Extrait du document:
======

La majorité des Syriens estiment que si le mouvement de sédition continue, la Syrie ne s’acheminera pas vers un scénario pacifique à la tunisienne ou à l’égyptienne (et encore… beaucoup d’égyptiens, qui avaient soutenu les manifestants, commencent se mordre les doigts par crainte d’un régime islamiste qui s’annonce et qu’ils ne veulent pas) mais aboutira à une des trois hypothèses :


– La moins mauvaise. Un régime islamiste alors que le régime actuel était  laïque et traitait toutes les confessions à pied d’égalité.
 
 
 
– La mauvaise. Une guerre civile puisque l’armée, (contrairement à  l’armée tunisienne ou égyptienne qui étaient neutres au début des événements  et qui, en prenant le parti des insurgés, avaient donné la victoire aux «  révolutionnaires ») en Syrie est loyale au régime.

======

Données enregistrées:
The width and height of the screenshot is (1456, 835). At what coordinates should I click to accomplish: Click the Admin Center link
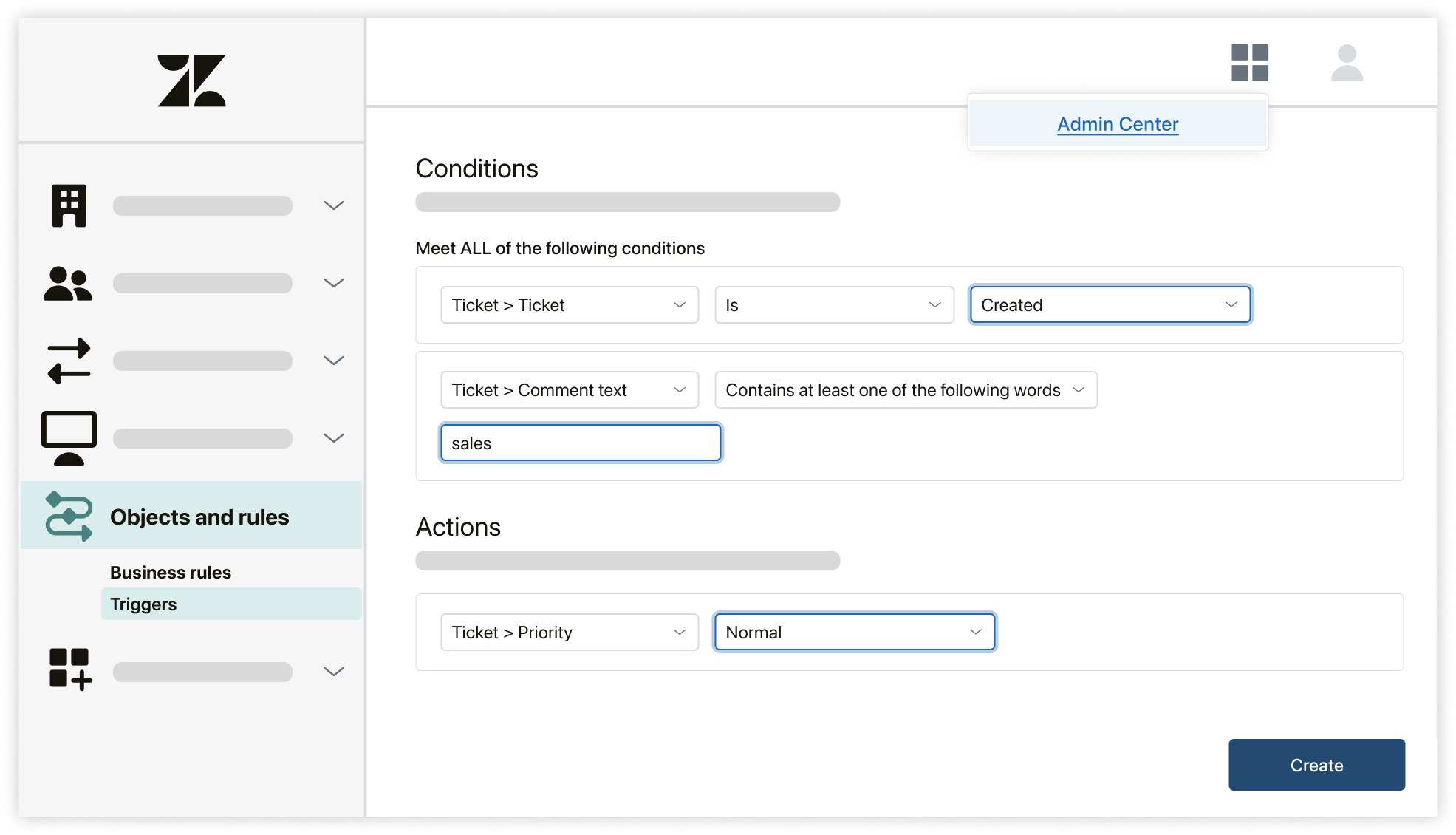pos(1118,123)
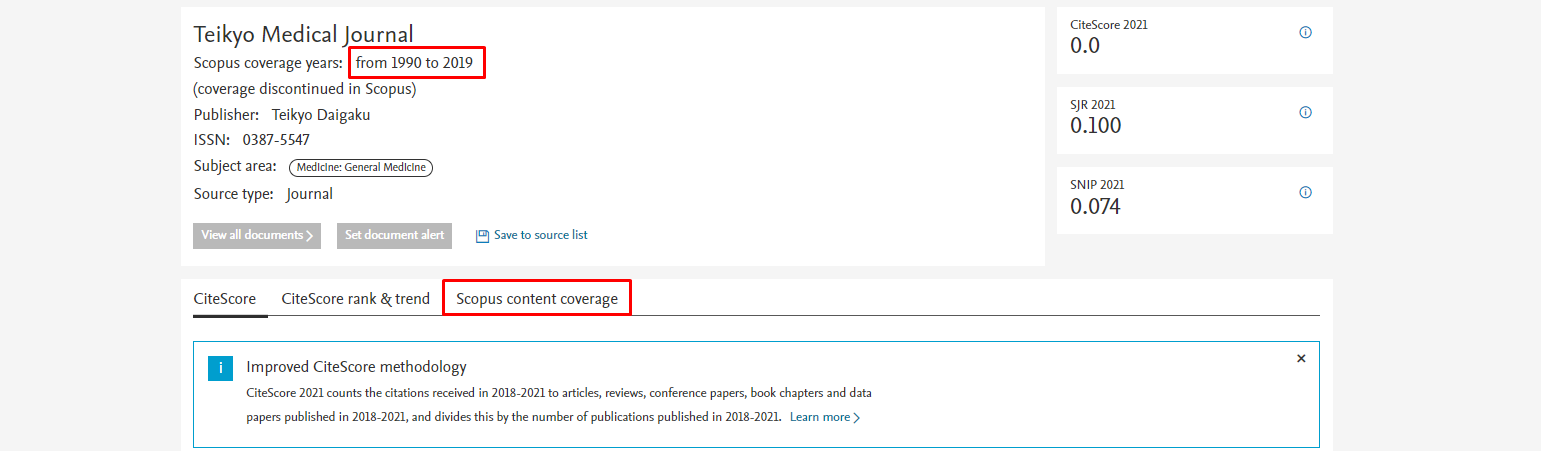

======

Consigne:
Recopiez à l'identique le passage de l'extrait sur la Syrie qui va de « La majorité des » jusqu'à « à pied d’égalité. » inclus.

Réponse à la consigne:
La majorité des Syriens estiment que si le mouvement de sédition continue, la Syrie ne s’acheminera pas vers un scénario pacifique à la tunisienne ou à l’égyptienne (et encore… beaucoup d’égyptiens, qui avaient soutenu les manifestants, commencent se mordre les doigts par crainte d’un régime islamiste qui s’annonce et qu’ils ne veulent pas) mais aboutira à une des trois hypothèses :


– La moins mauvaise. Un régime islamiste alors que le régime actuel était  laïque et traitait toutes les confessions à pied d’égalité.